1. Could you provide more evaluation results on hallucination-related benchmarks, such as POPE, CHAIR, and MMHal-Bench?
2. Why are the improvements in mathematical reasoning and multimodal integration in Table 1 related to hallucination mitigation?
3. Could you provide more information about the cost when applying the method to new scenarios (e.g., new model architectures)?
4. Why do you identify the perceptual bias and reasoning drift as two primary failure causes in MLRMs' hallucination?

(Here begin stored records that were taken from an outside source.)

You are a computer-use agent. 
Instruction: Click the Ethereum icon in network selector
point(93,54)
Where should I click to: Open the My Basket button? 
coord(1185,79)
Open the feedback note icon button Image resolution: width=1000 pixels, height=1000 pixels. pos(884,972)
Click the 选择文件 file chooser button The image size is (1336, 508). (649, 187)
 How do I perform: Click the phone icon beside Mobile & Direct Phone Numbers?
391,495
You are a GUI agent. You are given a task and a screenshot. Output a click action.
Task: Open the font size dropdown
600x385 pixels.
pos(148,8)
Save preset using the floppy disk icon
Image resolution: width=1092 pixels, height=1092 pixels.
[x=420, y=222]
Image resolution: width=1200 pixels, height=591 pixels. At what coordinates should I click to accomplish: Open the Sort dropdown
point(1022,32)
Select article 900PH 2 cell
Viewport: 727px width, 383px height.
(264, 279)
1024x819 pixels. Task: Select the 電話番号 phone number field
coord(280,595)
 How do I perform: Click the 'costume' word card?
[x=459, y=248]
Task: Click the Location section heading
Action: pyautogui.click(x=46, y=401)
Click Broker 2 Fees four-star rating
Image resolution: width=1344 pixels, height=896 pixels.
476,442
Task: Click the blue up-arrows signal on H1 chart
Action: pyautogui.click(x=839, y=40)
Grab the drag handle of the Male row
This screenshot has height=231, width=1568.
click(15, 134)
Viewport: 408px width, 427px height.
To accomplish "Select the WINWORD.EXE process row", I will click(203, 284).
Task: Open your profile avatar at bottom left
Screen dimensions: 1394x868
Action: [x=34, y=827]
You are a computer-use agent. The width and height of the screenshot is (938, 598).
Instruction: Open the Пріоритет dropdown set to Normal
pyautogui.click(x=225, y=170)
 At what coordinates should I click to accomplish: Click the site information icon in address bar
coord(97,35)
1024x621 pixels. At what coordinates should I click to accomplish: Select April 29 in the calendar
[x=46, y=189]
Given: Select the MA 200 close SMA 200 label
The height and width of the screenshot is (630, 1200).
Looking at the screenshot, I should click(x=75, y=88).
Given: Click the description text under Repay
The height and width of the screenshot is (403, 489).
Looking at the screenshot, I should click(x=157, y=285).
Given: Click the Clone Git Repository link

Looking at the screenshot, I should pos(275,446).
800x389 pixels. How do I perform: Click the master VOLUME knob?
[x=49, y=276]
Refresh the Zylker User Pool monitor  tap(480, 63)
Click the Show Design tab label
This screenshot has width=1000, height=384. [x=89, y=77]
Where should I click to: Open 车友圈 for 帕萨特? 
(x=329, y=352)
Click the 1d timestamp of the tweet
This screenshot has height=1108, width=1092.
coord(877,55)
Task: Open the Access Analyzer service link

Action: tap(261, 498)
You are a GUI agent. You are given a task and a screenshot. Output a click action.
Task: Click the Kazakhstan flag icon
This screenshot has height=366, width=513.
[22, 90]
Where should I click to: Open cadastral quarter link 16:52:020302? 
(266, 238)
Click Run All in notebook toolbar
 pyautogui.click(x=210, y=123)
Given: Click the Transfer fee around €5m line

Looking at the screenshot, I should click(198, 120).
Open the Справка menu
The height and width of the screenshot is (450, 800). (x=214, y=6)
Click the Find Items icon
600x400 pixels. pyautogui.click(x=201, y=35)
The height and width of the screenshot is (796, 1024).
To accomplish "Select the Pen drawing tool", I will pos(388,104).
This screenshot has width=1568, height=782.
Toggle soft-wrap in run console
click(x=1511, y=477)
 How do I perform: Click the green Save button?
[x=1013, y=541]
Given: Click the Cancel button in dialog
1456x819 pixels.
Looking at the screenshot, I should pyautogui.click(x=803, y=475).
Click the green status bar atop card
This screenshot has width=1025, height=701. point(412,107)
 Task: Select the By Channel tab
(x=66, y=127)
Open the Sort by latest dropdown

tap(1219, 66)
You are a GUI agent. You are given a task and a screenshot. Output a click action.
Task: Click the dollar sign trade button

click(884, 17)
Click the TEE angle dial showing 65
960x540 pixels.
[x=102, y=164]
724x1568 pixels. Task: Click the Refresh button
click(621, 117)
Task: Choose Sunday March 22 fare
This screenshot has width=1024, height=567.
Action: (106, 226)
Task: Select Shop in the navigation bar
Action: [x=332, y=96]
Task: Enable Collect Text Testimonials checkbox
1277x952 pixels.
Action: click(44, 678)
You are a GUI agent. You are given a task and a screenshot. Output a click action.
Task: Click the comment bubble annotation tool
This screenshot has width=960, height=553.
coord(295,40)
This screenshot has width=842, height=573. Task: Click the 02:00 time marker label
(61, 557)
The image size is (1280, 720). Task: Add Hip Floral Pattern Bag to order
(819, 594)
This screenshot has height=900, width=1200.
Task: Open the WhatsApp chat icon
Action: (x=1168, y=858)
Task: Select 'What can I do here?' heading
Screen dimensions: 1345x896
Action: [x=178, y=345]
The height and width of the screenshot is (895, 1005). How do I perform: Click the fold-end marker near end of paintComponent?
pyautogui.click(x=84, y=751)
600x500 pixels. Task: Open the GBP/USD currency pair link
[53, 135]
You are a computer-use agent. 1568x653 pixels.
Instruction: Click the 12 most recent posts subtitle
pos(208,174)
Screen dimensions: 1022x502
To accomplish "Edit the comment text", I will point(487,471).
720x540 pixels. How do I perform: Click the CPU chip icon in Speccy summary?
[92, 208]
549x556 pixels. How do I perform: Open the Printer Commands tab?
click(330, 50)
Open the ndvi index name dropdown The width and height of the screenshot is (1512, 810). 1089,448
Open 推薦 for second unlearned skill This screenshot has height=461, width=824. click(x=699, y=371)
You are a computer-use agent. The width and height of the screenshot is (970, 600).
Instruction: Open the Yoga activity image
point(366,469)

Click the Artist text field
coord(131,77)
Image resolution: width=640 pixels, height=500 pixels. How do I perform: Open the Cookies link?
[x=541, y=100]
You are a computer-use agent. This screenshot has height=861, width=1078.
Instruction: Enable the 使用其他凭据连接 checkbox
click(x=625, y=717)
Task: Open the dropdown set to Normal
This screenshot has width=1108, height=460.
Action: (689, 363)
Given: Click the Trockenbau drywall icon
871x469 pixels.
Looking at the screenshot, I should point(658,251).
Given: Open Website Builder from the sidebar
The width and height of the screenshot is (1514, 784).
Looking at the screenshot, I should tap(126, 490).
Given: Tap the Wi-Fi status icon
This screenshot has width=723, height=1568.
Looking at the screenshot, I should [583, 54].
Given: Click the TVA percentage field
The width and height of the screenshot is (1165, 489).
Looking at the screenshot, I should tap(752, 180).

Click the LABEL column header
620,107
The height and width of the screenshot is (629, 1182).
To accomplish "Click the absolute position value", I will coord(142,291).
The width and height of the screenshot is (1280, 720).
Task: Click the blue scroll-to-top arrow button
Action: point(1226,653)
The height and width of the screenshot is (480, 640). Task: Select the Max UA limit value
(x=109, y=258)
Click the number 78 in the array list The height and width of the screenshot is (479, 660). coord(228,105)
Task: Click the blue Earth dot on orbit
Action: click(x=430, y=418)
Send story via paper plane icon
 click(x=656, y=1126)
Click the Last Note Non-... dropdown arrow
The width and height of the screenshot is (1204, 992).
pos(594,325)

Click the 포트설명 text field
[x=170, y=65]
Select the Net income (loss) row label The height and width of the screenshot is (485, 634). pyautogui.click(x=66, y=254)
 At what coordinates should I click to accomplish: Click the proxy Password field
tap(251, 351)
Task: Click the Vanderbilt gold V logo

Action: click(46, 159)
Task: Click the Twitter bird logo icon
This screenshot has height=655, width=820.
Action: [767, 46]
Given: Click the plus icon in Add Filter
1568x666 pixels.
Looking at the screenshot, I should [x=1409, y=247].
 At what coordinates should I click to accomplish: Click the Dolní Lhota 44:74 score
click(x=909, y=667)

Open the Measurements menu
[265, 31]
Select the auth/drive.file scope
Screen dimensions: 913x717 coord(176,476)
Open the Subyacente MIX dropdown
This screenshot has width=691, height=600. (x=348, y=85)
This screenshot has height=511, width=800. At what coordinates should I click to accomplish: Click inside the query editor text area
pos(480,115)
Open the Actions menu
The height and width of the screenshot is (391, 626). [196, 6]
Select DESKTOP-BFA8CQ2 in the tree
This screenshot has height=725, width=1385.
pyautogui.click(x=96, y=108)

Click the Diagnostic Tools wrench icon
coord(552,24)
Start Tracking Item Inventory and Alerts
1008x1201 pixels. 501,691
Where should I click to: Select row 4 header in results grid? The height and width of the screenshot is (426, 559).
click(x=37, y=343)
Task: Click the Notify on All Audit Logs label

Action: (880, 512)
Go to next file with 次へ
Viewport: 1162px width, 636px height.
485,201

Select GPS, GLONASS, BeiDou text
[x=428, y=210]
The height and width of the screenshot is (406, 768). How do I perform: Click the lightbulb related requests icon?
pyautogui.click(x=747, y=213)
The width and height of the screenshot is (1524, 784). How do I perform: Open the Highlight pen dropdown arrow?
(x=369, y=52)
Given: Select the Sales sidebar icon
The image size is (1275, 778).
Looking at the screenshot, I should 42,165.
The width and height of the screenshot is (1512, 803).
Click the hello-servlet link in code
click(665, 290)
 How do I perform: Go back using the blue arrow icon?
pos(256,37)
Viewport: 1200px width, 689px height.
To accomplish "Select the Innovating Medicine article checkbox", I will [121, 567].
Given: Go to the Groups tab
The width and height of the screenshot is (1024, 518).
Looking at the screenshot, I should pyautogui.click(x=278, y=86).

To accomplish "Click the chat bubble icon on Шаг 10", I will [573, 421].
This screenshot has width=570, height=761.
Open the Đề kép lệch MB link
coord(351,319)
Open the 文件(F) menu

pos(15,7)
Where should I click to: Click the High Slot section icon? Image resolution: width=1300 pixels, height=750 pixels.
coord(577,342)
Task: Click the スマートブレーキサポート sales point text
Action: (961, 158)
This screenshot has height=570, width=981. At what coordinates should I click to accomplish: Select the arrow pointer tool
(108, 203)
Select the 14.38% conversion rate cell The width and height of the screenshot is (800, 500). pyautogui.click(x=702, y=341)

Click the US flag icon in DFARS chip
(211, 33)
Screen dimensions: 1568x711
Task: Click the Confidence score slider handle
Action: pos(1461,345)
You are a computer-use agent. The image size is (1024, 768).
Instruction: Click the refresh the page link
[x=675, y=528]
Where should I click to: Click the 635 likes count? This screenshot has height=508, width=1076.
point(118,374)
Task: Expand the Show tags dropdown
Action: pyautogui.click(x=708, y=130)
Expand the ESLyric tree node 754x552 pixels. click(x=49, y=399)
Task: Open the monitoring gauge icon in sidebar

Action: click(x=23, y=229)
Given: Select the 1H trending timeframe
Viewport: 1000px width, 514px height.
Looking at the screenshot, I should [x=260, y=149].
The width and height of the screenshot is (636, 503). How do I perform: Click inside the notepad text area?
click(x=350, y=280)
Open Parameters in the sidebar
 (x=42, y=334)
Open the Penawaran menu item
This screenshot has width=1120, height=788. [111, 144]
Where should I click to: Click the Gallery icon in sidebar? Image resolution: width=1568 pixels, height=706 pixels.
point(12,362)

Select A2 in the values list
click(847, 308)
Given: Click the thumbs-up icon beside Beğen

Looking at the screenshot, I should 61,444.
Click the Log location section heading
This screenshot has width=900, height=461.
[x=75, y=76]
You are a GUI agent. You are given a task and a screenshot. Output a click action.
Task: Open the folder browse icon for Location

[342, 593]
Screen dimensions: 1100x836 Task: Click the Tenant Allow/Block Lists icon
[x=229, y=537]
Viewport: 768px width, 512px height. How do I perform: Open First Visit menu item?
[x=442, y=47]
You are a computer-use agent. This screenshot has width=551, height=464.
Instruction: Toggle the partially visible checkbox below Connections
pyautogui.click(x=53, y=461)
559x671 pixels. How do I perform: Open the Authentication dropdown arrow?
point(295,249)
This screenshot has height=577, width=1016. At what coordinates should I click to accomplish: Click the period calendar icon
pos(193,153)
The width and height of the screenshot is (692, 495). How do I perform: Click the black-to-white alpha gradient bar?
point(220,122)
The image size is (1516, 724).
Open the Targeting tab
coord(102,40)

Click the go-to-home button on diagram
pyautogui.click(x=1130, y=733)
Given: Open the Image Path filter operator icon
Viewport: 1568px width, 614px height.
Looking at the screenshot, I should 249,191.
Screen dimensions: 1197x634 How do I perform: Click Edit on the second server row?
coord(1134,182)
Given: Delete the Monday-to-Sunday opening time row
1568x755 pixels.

5. Your methods amplify the visual perception ability and symbolic thinking ability of the multimodal models. Can this method be transferred to non-hallucination tasks and non-thinking multimodal models? |
Lightly AI-edited |
|
Mitigating Hallucination in Multimodal Reasoning via Functional Attention Control |
Soundness: 2: fair
Presentation: 3: good
Contribution: 2: fair
Rating: 2: reject
Confidence: 5: You are absolutely certain about your assessment. You are very familiar with the related work and checked the math/other details carefully. |
This paper investigates the functional roles of attention heads in multimodal large reasoning models, particularly in perception and reasoning tasks. The authors analyze attention patterns to categorize heads as perception-oriented or reasoning-oriented, based on their focus on visual or textual modalities. Building on the observation that early heads tend to focus on images while later ones attend more to text, they propose a steering strategy that rebalances head attention through a plug-and-play rescaling method, without retraining the model.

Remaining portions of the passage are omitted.